Don't Panic Just Yet

At the "PWN 2 OWN" contest during last month's CanSecWest, which claims to be the "world's most advanced conference focusing on applied digital security," a MacBook Air was the first of three laptops to be "pwned," i.e., to be broken into. The other machines were running Windows Vista and Ubuntu Linux, and only the latter managed to withstand all attacks until the contest's end.

Is it time for Mac users to finally start panicing about malware on OS X?

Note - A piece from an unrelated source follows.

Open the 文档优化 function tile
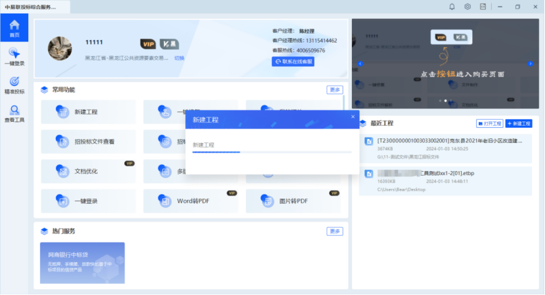 click(88, 171)
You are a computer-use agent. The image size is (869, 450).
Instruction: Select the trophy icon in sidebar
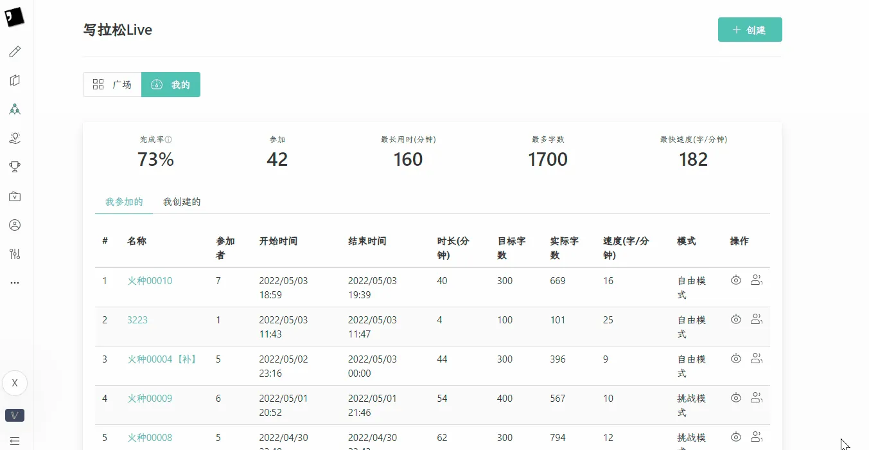15,167
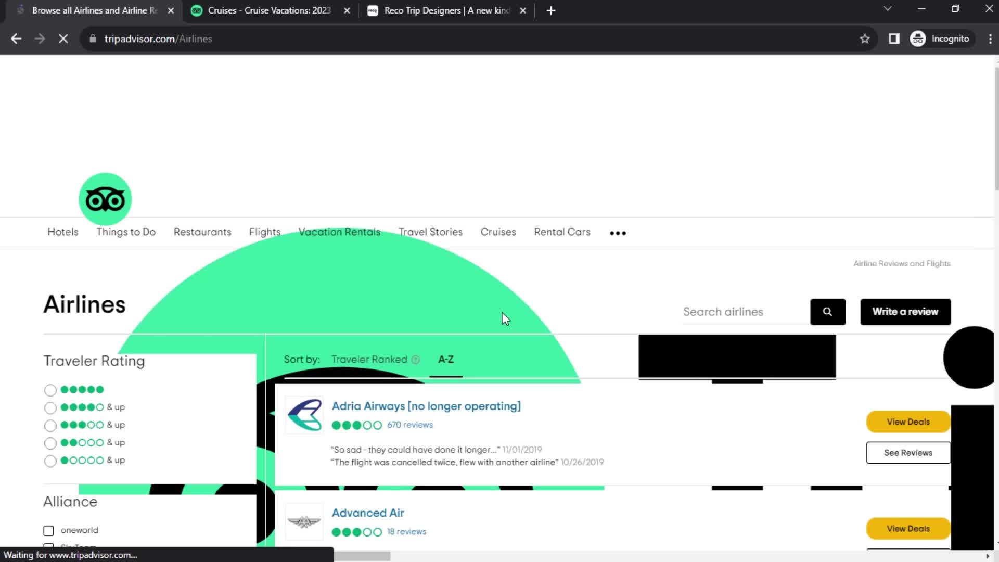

It's not only Apple's official stance that Mac OS X is "safer by design" which makes many Mac users think that their operating system of choice is invincible. It's also the fact that, as of this writing, there are basically no OS X viruses out in the wild and just a few occasional proofs of concept for malware have surfaced so far. Yet, the fact that some developers find it worthwhile to write "scareware" such as "MacSweeper" or "iMunizer" is an indication that the Mac may become a financially sound target for malware, after all.

What now, then?

As a first step, let's put things into perspective. Even though you may disagree with some of his comments, Daniel Eran Dilger has compiled a very interesting list of "10 Things to Remember About CanSecWest and Software Vulnerabilities" that helps understand what security holes like the one that was unearthed during the "PWN 2 OWN" contest, mean for the average Mac user.

Using Common Sense

The second, yet more important, step: use common sense, and you should be safe. But what exactly is common sense in this case?

Covering a broad range of security-relevant aspects, Open Door Networks's "Internet Security for Your Macintosh: Top 10 List" is a good starting point for sharpening your senses and increasing your awareness for the kind of behavior that might put your Mac at risk.

As for the more specific topic of anti-malware utilities, TidBITS's security wiz Rich Mogull has explored the question of "Should Mac Users Run Antivirus Software?." Sneak peak digest: there are scenarios in which it makes a lot of sense to run AV software on your Mac, but most average Mac users can safely do without if they follow certain rules. As a useful companion to Rich's article, Lukas Mathis has compiled a set of just such rules that will help you "Avoid Catching Computer Viruses".

The great thing about these three documents is that they not only provide explicit advice for protecting your Mac from outside threats, but they also teach the underlying common-sense-thinking that will help you come up with your own "best practices" well beyond what said articles cover in detail.

Speaking of "best practices": have you implemented specific tweaks to your OS, or have you put procedures in place that help keep your Mac safe and sound? Let's hear 'em!